_Work task_
Using the records below, transcribe exactly only the lines from the one with "This screenshot has" through the end, both included, and drop every picture.

*** Opening Data provided ***

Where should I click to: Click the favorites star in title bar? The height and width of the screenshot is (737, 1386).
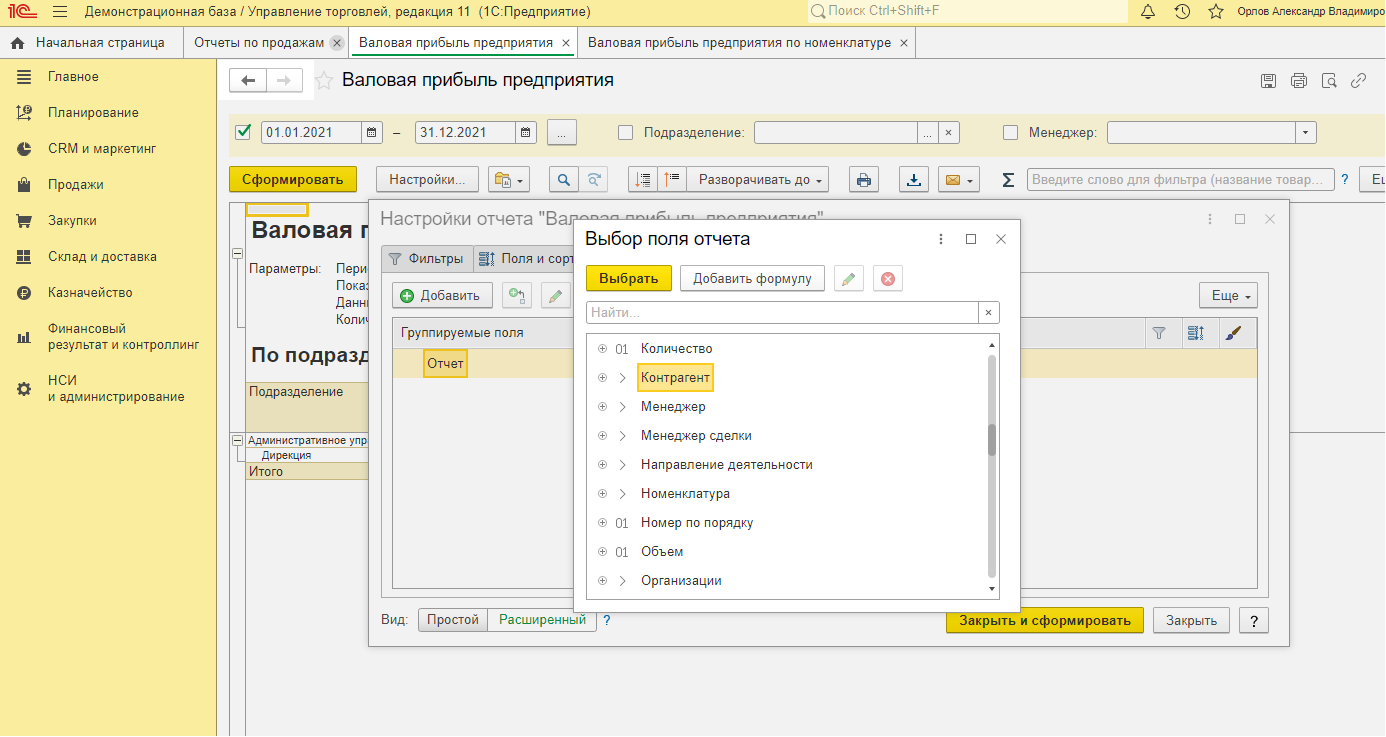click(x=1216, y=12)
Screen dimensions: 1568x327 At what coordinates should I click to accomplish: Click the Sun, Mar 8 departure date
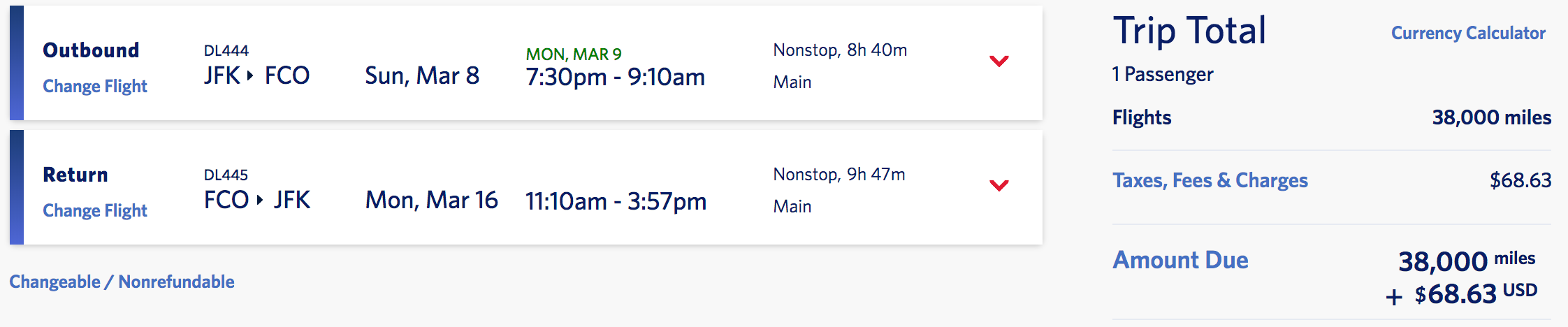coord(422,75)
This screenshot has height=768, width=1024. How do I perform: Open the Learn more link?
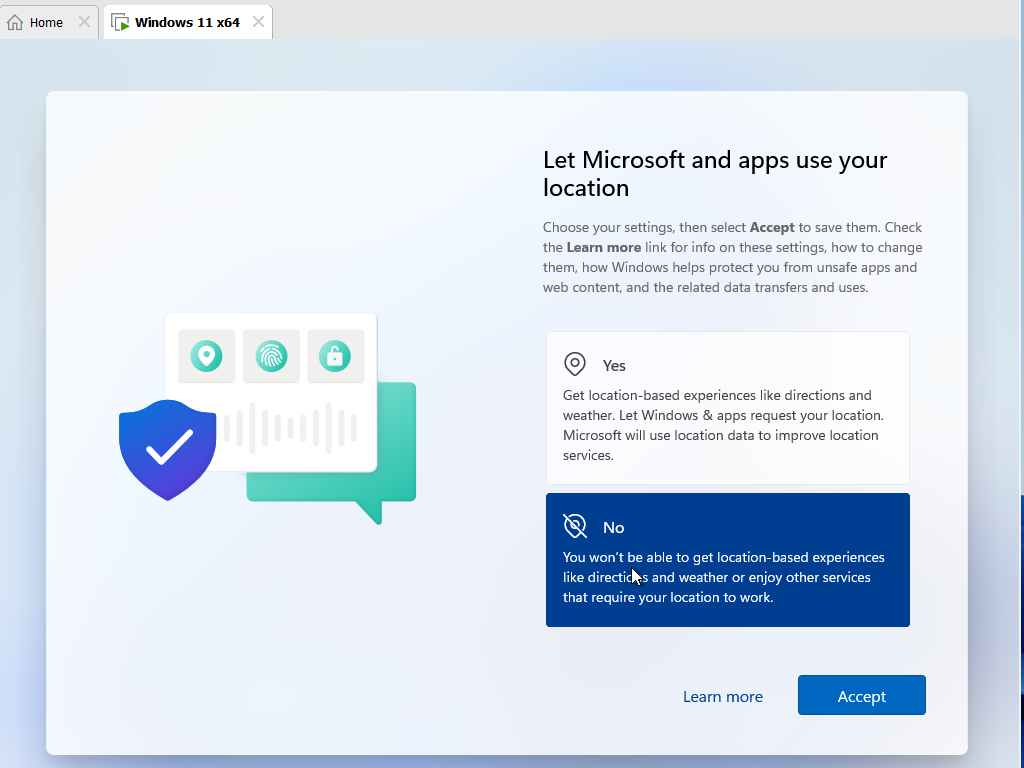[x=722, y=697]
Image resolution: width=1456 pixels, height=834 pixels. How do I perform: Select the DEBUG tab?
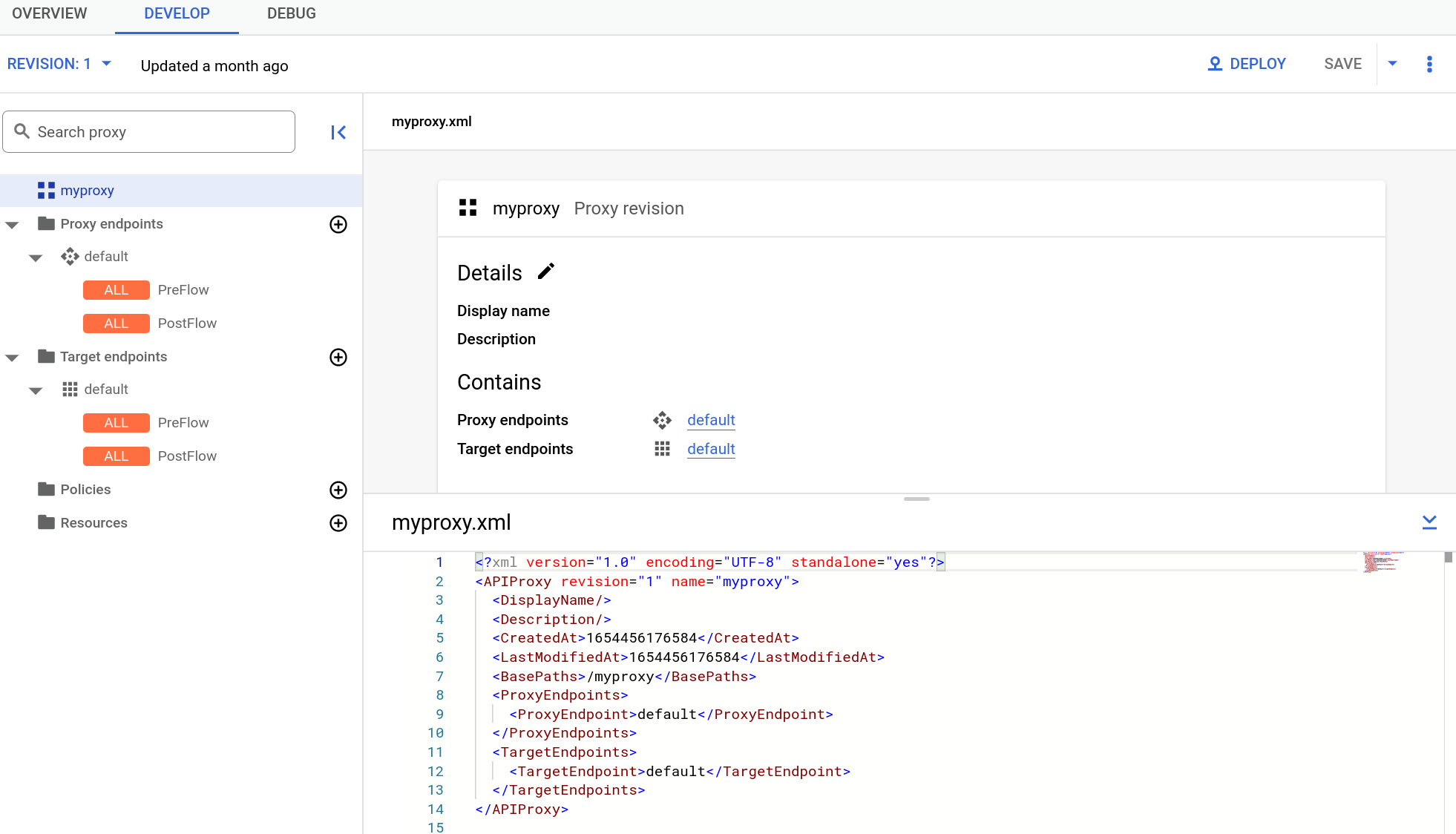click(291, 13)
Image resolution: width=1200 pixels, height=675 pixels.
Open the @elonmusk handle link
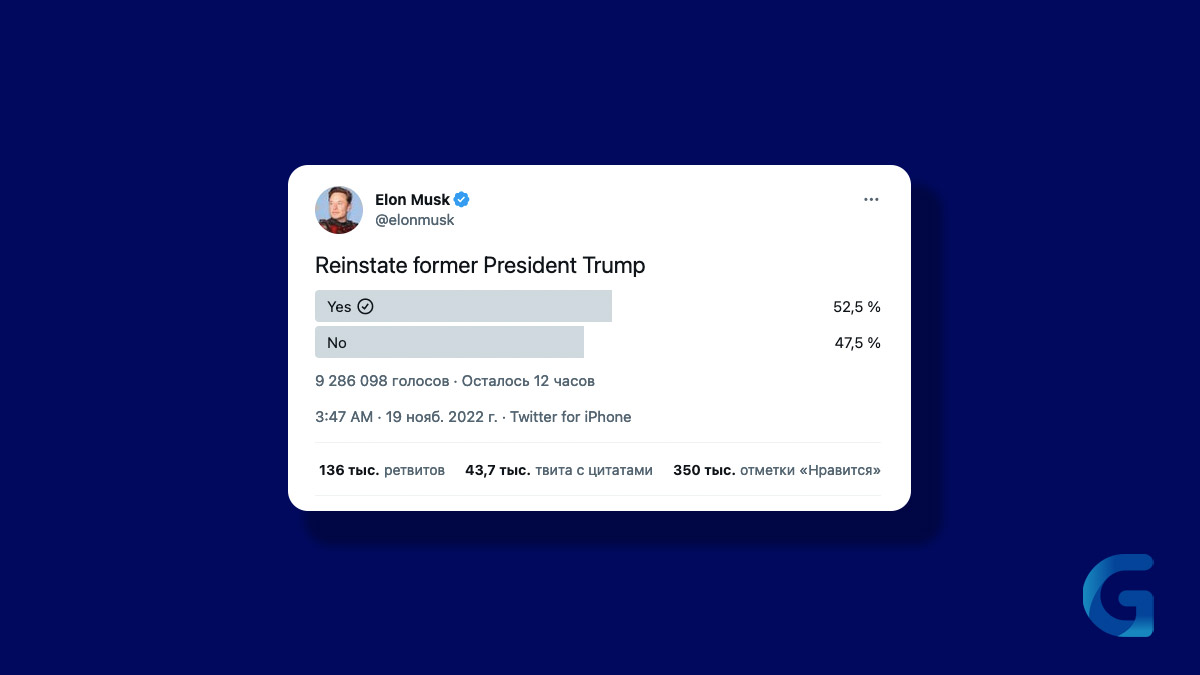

*** Closing Data provided ***

_Exercise answer_
This screenshot has height=768, width=1024. How do I perform: Open the Learn more link?
[x=722, y=697]
Image resolution: width=1456 pixels, height=834 pixels. How do I perform: Select the DEBUG tab?
click(291, 13)
Image resolution: width=1200 pixels, height=675 pixels.
Open the @elonmusk handle link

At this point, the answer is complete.